(Collected data)
— begin —

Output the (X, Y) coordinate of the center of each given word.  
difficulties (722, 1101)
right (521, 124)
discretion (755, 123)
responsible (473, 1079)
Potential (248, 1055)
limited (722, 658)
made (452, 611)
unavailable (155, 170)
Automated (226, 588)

— end —

* [EXERCISE AIM]: Copy all of the records above verbatim, line for line.

* [ANSWER TO THE PROBLEM]:
Output the (X, Y) coordinate of the center of each given word.  
difficulties (722, 1101)
right (521, 124)
discretion (755, 123)
responsible (473, 1079)
Potential (248, 1055)
limited (722, 658)
made (452, 611)
unavailable (155, 170)
Automated (226, 588)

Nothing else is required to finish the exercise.